» **PROBLEM TO WORK ON**
Reproduce exactly the line that includes "The image size is (1024, 819)." and all lines after it, ending with the last line of the data.

[RECORD EXCERPTS — start]

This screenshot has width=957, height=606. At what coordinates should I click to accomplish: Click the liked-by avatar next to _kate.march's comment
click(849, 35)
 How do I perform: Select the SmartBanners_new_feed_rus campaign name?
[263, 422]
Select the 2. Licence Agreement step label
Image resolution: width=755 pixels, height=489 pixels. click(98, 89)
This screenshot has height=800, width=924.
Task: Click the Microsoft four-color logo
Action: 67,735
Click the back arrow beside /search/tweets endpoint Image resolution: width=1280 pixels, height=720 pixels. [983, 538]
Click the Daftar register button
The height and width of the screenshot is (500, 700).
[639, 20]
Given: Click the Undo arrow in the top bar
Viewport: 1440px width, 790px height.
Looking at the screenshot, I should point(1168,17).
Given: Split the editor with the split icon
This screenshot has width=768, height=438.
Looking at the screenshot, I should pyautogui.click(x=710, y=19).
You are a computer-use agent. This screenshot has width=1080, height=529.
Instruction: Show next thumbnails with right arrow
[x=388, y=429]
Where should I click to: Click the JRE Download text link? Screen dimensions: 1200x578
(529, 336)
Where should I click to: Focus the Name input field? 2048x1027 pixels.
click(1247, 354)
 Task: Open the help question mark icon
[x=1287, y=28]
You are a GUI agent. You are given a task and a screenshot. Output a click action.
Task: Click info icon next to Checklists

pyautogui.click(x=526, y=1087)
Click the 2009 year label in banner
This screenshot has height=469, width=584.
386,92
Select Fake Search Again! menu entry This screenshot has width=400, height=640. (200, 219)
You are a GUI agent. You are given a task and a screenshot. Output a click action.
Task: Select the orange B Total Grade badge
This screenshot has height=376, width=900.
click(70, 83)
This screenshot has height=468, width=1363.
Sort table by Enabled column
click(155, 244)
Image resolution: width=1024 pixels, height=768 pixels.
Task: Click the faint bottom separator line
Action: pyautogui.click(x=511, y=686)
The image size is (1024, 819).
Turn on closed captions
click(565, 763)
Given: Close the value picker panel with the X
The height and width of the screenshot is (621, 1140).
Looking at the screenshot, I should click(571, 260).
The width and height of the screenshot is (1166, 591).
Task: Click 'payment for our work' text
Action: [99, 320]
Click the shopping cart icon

[RECORD EXCERPTS — finish]

» **OUTPUT**
The image size is (1024, 819).
Turn on closed captions
click(565, 763)
Given: Close the value picker panel with the X
The height and width of the screenshot is (621, 1140).
Looking at the screenshot, I should click(571, 260).
The width and height of the screenshot is (1166, 591).
Task: Click 'payment for our work' text
Action: [99, 320]
Click the shopping cart icon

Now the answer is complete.